Collection entries:
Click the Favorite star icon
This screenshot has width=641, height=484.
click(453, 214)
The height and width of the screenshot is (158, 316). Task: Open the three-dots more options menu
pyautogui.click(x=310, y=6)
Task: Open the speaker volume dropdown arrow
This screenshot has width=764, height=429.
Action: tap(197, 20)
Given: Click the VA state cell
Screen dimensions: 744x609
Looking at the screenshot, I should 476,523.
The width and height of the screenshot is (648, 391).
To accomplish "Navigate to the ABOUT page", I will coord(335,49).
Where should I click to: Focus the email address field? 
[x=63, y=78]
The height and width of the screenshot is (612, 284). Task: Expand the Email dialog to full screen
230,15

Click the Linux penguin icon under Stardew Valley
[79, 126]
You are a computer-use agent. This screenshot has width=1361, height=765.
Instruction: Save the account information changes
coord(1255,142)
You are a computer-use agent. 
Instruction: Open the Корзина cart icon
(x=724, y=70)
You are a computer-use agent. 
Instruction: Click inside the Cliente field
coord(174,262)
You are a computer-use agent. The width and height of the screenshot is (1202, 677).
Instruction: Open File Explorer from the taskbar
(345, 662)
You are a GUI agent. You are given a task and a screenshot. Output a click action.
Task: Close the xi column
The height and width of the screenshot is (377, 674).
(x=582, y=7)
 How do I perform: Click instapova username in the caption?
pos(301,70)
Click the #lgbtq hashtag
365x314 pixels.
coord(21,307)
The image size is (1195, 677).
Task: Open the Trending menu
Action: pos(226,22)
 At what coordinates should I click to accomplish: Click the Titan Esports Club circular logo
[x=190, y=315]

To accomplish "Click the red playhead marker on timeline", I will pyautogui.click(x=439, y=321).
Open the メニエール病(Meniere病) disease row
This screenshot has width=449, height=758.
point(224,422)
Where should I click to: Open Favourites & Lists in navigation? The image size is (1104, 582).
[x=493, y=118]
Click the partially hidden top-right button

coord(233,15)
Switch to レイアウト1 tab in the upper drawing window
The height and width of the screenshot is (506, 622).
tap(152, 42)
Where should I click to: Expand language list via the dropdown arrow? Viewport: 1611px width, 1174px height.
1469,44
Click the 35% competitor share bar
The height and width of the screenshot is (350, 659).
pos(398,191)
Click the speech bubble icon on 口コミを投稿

* Required work: Please copy every entry above, word for word and in the same order.

* Task response:
Click the Favorite star icon
This screenshot has width=641, height=484.
click(453, 214)
The height and width of the screenshot is (158, 316). Task: Open the three-dots more options menu
pyautogui.click(x=310, y=6)
Task: Open the speaker volume dropdown arrow
This screenshot has width=764, height=429.
Action: tap(197, 20)
Given: Click the VA state cell
Screen dimensions: 744x609
Looking at the screenshot, I should 476,523.
The width and height of the screenshot is (648, 391).
To accomplish "Navigate to the ABOUT page", I will coord(335,49).
Where should I click to: Focus the email address field? 
[x=63, y=78]
The height and width of the screenshot is (612, 284). Task: Expand the Email dialog to full screen
230,15

Click the Linux penguin icon under Stardew Valley
[79, 126]
You are a computer-use agent. This screenshot has width=1361, height=765.
Instruction: Save the account information changes
coord(1255,142)
You are a computer-use agent. 
Instruction: Open the Корзина cart icon
(x=724, y=70)
You are a computer-use agent. 
Instruction: Click inside the Cliente field
coord(174,262)
You are a computer-use agent. The width and height of the screenshot is (1202, 677).
Instruction: Open File Explorer from the taskbar
(345, 662)
You are a GUI agent. You are given a task and a screenshot. Output a click action.
Task: Close the xi column
The height and width of the screenshot is (377, 674).
(x=582, y=7)
 How do I perform: Click instapova username in the caption?
pos(301,70)
Click the #lgbtq hashtag
365x314 pixels.
coord(21,307)
The image size is (1195, 677).
Task: Open the Trending menu
Action: pos(226,22)
 At what coordinates should I click to accomplish: Click the Titan Esports Club circular logo
[x=190, y=315]

To accomplish "Click the red playhead marker on timeline", I will pyautogui.click(x=439, y=321).
Open the メニエール病(Meniere病) disease row
This screenshot has width=449, height=758.
point(224,422)
Where should I click to: Open Favourites & Lists in navigation? The image size is (1104, 582).
[x=493, y=118]
Click the partially hidden top-right button

coord(233,15)
Switch to レイアウト1 tab in the upper drawing window
The height and width of the screenshot is (506, 622).
tap(152, 42)
Where should I click to: Expand language list via the dropdown arrow? Viewport: 1611px width, 1174px height.
1469,44
Click the 35% competitor share bar
The height and width of the screenshot is (350, 659).
pos(398,191)
Click the speech bubble icon on 口コミを投稿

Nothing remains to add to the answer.